Kongkalikong LPJ Fiktif, Kampak Papua dan FPKB Minta Kepala BPKP Papua di Copot

Lembaga Swada Masyarakat (LSM) Komunitas Masyarakat Adat Papua Anti Korupsi (KAMPAK) Papua dan Forum Peduli Kawasan Byak (FPKB) menegaskan agar Badan Pemeriksa Keuangan Republik Indonesia (BPK RI) mencopot kepala BPKP Provinsi Papua


Kedua organisasi anti rasuah itu menduga didalam tubuh institusi itu ada oknum-oknum nakal yang memanfaatkan kelembagaan untuk kepentingan diri sendiri. 

Menurut Sekjen Kampak Papua, Johan Rumkorem mengatakan BPK Papua lalai ketika menerima laporan yang di duga fiktif terkait laporan pertanggung jawaban kegiatan pembekalan guru kontrak tahun 2016 di hotel Maps milik pemerintah daerah. 

“ Ada indikasi kuat oknum auditor BPKP Papua meloloskan LPJ fiktif ini,” ujar Johan Rumkorem, Minggu, 11 Oktober 2020

Johan menambahkan proses perihitungan kerugian keuangan  negara  guru kontrak di Biak Numfor yang berjumlah Rp 7.5 milyard dengan menggunakan anggran otonomi khusus ini tidak berjalan  sesuai dengan bukti-bukti yang ada. 
“ ini uang otsus, presiden dan KPK harus menindak oknum-oknum yang memanfaatkan lembaga ini,” tegas Dia sembari mengingatkan MoU antara KPK dan BPK RI yang telah disepakati namun masih saja ada oknum – oknum BPKP di daerah nakal. 

Seharusnya, setelah menerima dokumen itu, menurut Johan pihak BPKP melakukan pengecekan ke pihak hotel yang karena kegiatan yang dilaksanakan itu tidak  tertera dalam rencana kerja APBD tahun 2015 dan 2016. 

“ Kegiatan itu tidak ada dalam DPA tahun 2015 dan 2016, tapi kok BPKP anggap itu tidak ada kerugian, kalau memang itu tidak ada kerugian, kenapa LPJ yang diserahkan ke BPKP itu tidak ada di dalam rencana kerjannya DPA,” ungkap Jihan 

Selain itu ada kejanggalan lainnya, kata Johan BPKP tidak mengecek kebenaran pajak ke kantor perpajakan Biak numfor untuk memastikan kegiatan pembekalan guru kontrak daerah dari LPJ yang dibuat oleh tersangka kepada pihak BPKP dengan nilai Rp 107.400.000 (pajak tahun 2016 PPN/PPh sebesar Rp 10.740.000). 
“ Pada perhitungan keuangan negara BPKP hanya menghitung kerugian negara Rp 89.850.000 juta karena BPKP mengaku bahwa sebagian pembelanjaan kegiatan dilakukan oleh Guru kontrak sebesar Rp 107.400.000, ternyata kami cek ke hotel LPJ yang diserahkan ke BPKP itu dimarkup, makanya kami bilang ada keanehan, masa tersangka membuat LPJ di hotel mapia dengan nilai Rp 119.592.000, nilai ini tidak sesuai dengan kwitansi yang diberikan oleh pihak hotel,” beber Johan 

Sejak tanggal 20 januari 2016, menurut Johan ada dua kwitansi.
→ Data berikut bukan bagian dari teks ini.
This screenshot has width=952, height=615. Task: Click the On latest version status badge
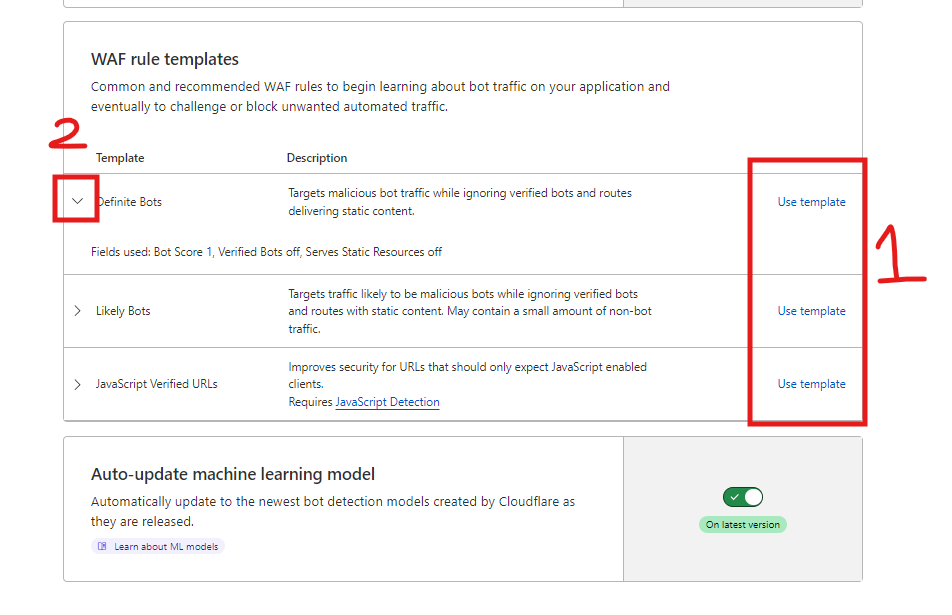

Kwitansi pertama senilai 44.230.000 juta ribu rupiah dan kwitansi berikut 25.000.000 juta ribu rupiah jadi total keseluruhan senilai 69.230.000 juta ribu rupiah.

Johan menambahakan, yang paling anehnya lagi, sejak tanggal 18 agustus 2020 Kepala Kejaksaan Negeri Biak umumkan Mantan Kepala Dinas Pendidikan dan Bendaharanya sebagai tersangka, malah tersangka cepat –cepat menyetor uang ke Bank Papua cabang biak tanggal 24 agustus 2020 dengan nilai 96.685.636 juta ribu rupiah barangkali tersangka menyetor agar ada keringanan hukuman. 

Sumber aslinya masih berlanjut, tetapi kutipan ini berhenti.